Abstract

Major depressive disorder (MDD) is strongly linked to social withdrawal and interpersonal problems which characterize the disorder and further aggravate symptoms. Investigating the nature of impaired emotional-social functioning as a basis of interpersonal functioning in MDD has been widely restricted to static stimuli and behavioral emotion recognition accuracy. The present study aimed at examining higher order emotional processes, namely empathic responses and its components, emotion recognition accuracy and affective responses in 28 MDD patients and 28 healthy control participants.The dynamic stimulus material included 96 short video clips depicting actors expressing basic emotions by face, voice prosody, and sentence content. Galvanic skin conductance measurements revealed implicit processes in the multimethod assessment of empathy.Overall, patients displayed lower empathy, emotion accuracy, and affective response rates than controls. Autonomous arousal was higher in patients.

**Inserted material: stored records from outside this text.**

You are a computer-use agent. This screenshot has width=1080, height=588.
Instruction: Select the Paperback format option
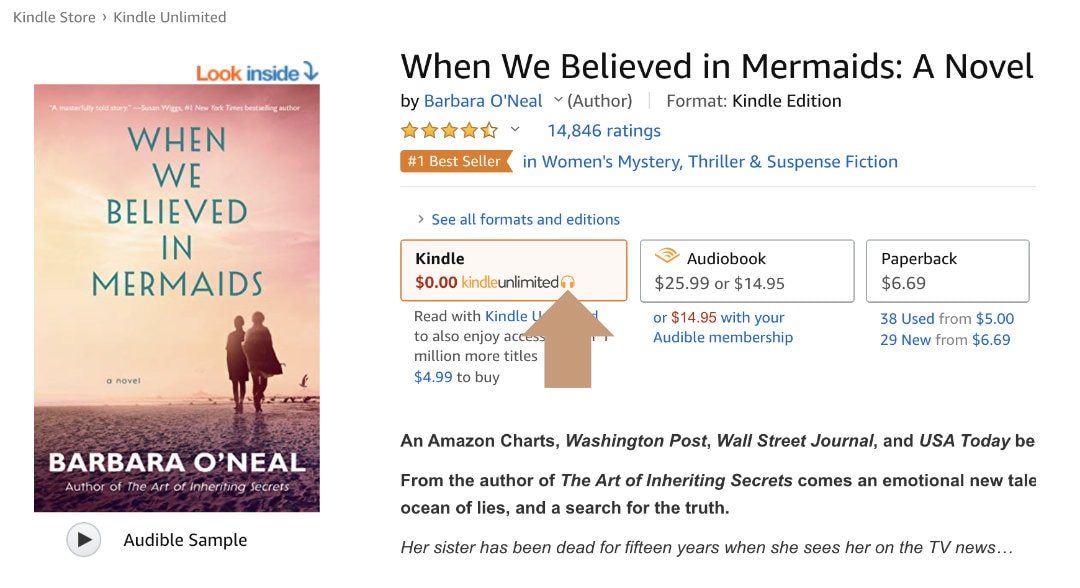tap(947, 270)
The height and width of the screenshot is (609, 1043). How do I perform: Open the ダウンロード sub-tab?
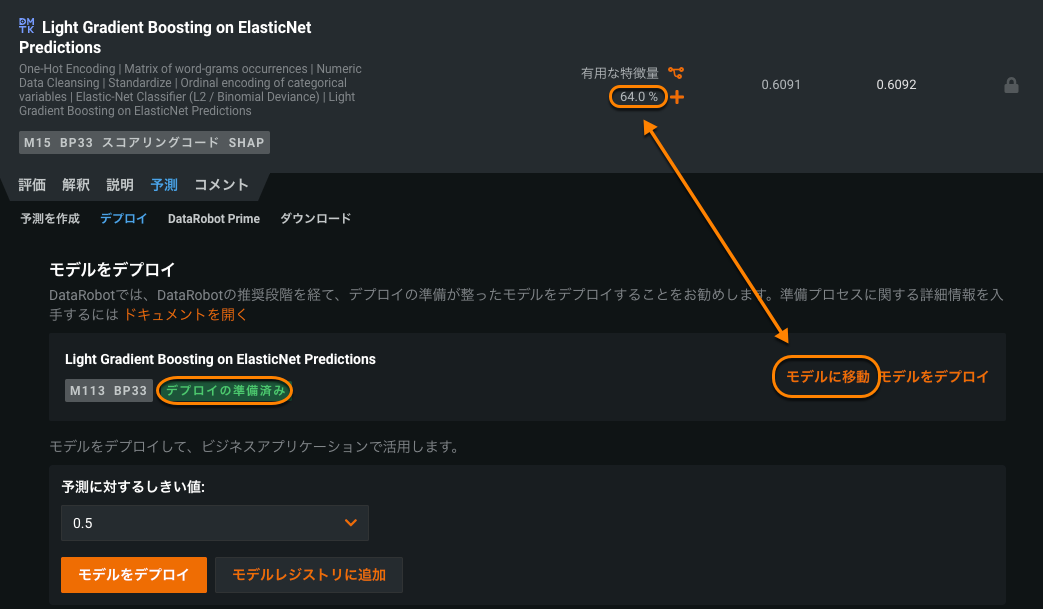pyautogui.click(x=315, y=219)
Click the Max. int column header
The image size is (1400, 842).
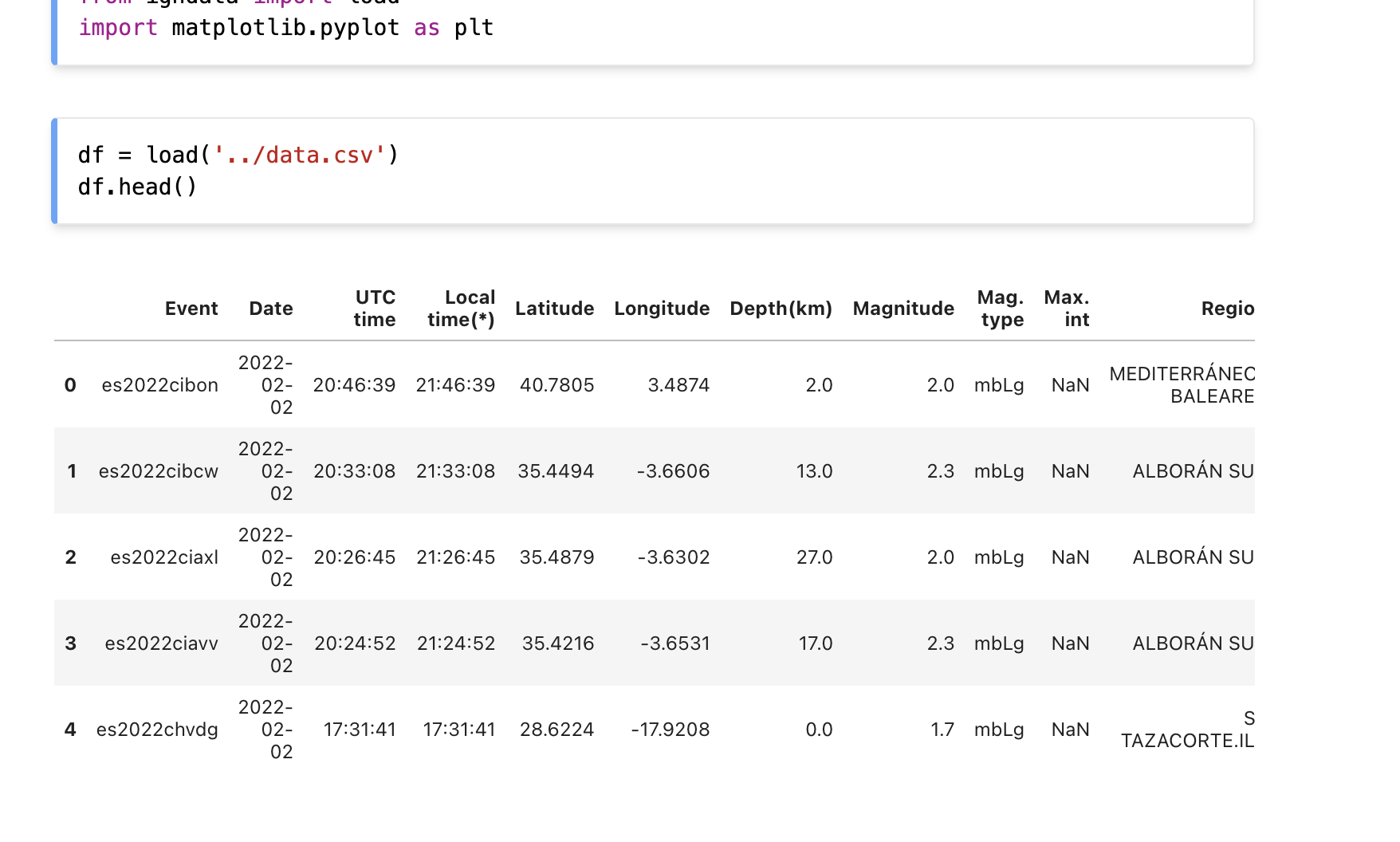pos(1068,309)
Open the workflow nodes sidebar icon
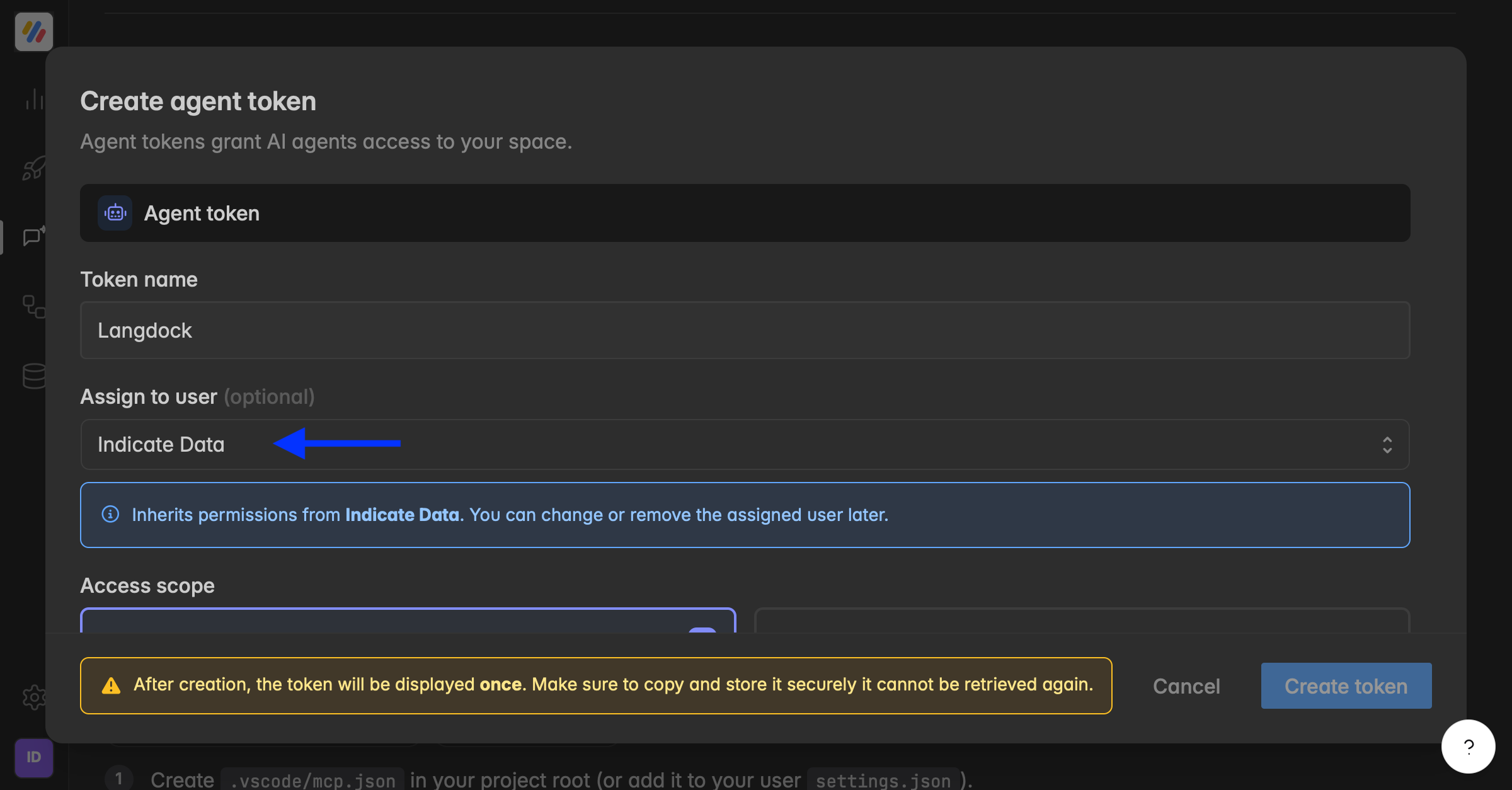Screen dimensions: 1512x790 click(34, 307)
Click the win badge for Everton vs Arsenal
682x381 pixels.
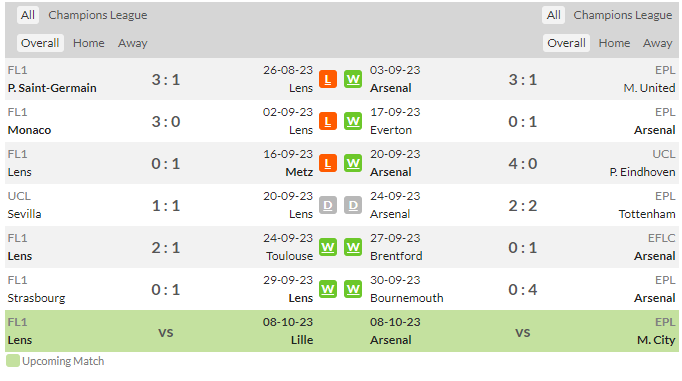353,121
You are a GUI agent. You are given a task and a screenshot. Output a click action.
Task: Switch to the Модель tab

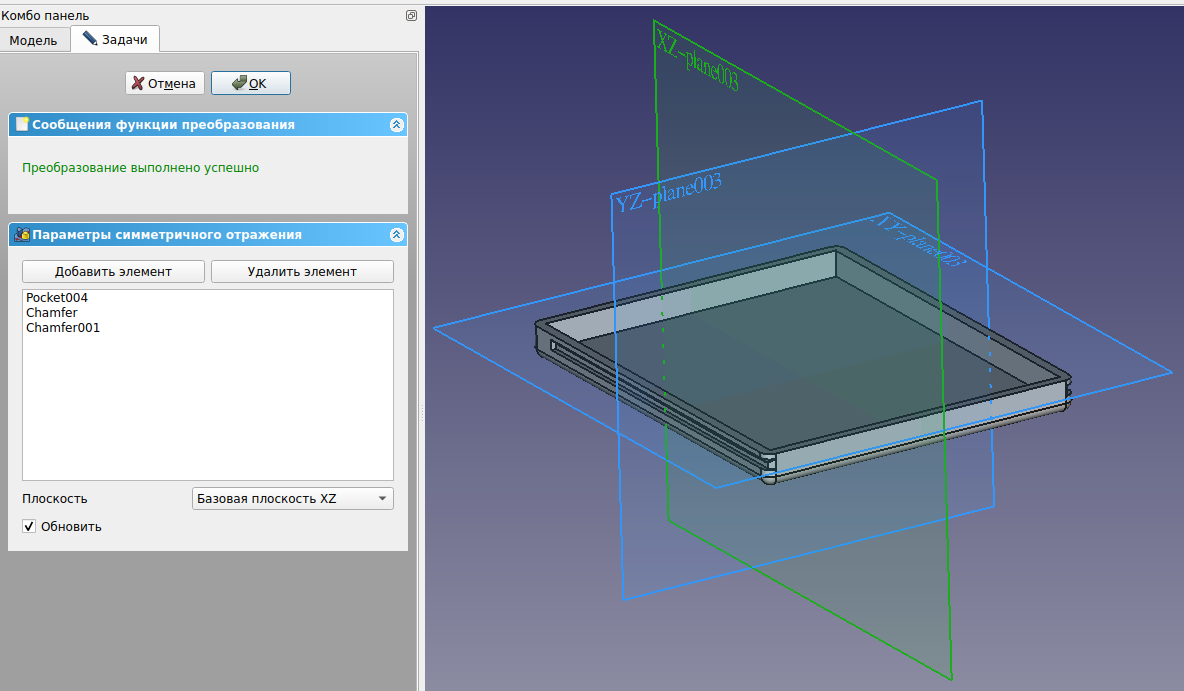tap(34, 40)
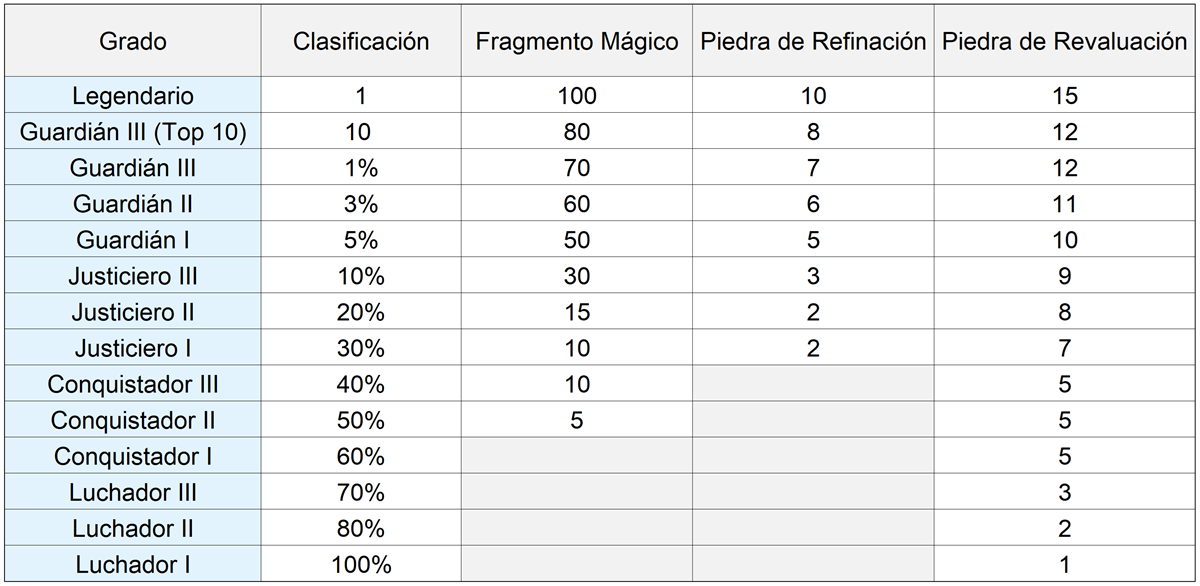Select the Piedra de Refinación header
Viewport: 1200px width, 586px height.
pyautogui.click(x=813, y=42)
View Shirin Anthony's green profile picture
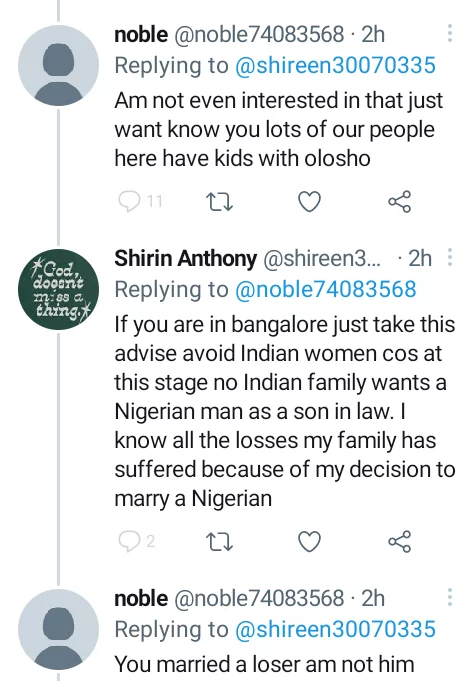 pyautogui.click(x=59, y=289)
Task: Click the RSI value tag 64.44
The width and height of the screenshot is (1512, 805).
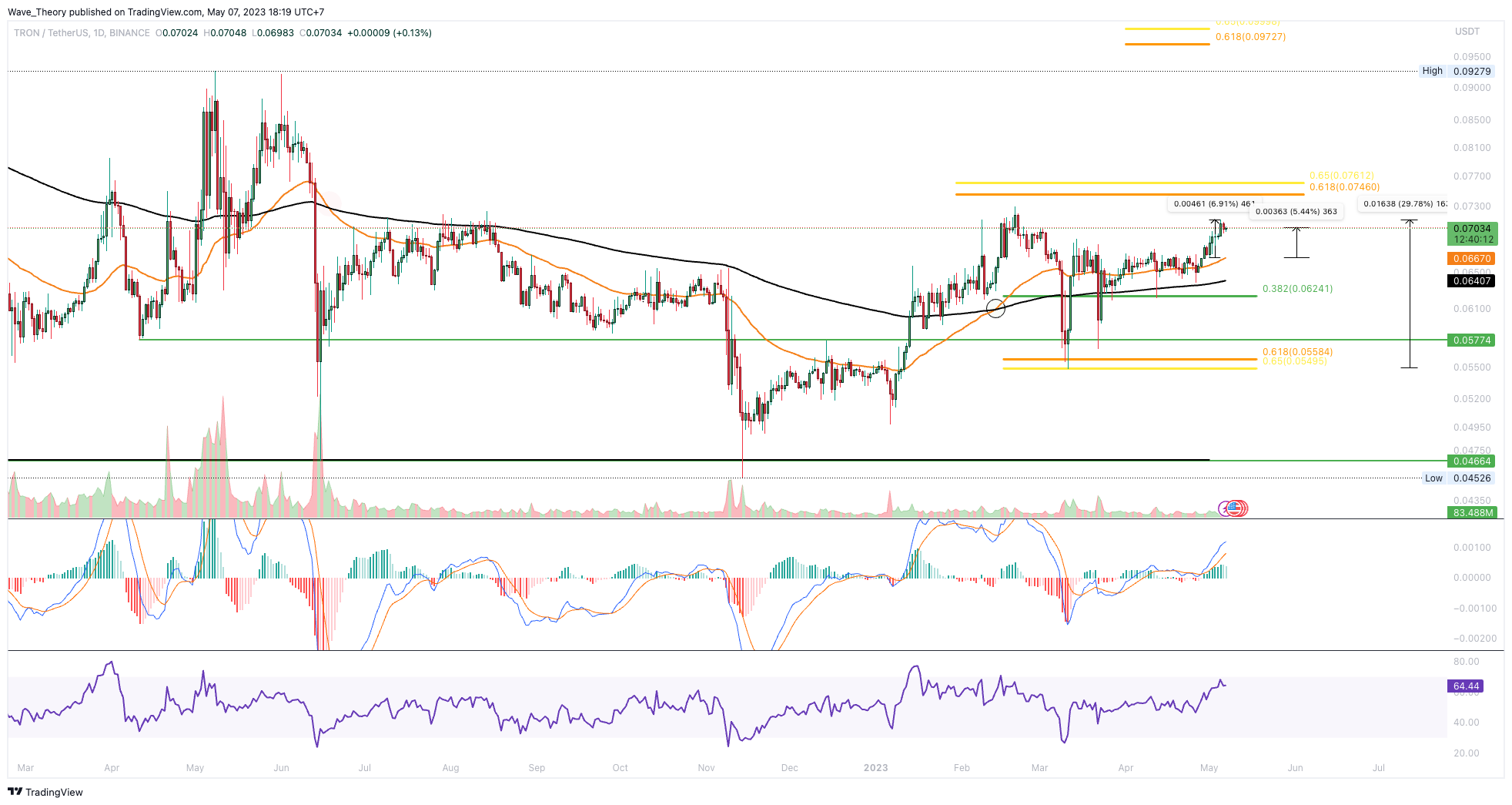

A generalized emotion processing deficit is in line with the “emotional context insensitivity” (ECI) theory which proposes decreased overall responsiveness to emotional stimuli. The dissociation between hypo-reactivity in explicit and hyper-reactivity in implicit measures of emotion processing can be related to the “limbic-cortical dysregulation” model of depression. Our findings support the dissociation of autonomic and subjective emotional responses which may account for interpersonal as well as emotional deficits in depression.